An exact copy is needed of each line from the one including "The width and height of the screenshot is (407, 303)." through the last line of the entries, both ends counted, with nothing added.

++++++++++++++++++++

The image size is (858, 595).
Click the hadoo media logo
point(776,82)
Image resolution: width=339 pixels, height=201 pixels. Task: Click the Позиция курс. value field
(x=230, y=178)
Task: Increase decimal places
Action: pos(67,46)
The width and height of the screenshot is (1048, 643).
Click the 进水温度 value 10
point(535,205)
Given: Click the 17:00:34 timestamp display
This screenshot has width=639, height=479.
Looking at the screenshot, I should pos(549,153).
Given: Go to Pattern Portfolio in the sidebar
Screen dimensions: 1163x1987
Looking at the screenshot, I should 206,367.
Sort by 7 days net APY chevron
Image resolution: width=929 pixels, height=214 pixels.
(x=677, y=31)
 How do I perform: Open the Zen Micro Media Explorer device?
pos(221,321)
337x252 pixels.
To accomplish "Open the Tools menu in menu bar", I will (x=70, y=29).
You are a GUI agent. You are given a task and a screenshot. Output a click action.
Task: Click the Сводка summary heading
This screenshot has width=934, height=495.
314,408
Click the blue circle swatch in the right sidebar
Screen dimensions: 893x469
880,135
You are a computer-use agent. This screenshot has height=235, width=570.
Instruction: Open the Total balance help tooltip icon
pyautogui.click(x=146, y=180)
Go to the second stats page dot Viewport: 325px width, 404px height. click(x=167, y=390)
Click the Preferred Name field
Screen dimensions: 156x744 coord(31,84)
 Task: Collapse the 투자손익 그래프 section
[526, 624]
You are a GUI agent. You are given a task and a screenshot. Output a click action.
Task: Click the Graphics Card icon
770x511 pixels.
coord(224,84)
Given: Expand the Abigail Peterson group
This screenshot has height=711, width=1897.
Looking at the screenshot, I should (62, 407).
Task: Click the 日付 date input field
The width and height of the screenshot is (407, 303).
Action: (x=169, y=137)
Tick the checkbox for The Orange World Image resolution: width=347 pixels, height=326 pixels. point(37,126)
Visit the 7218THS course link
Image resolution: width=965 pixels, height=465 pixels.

++++++++++++++++++++

» SOLUTION TO THE EXERCISE
The width and height of the screenshot is (407, 303).
Action: (x=169, y=137)
Tick the checkbox for The Orange World Image resolution: width=347 pixels, height=326 pixels. point(37,126)
Visit the 7218THS course link
Image resolution: width=965 pixels, height=465 pixels.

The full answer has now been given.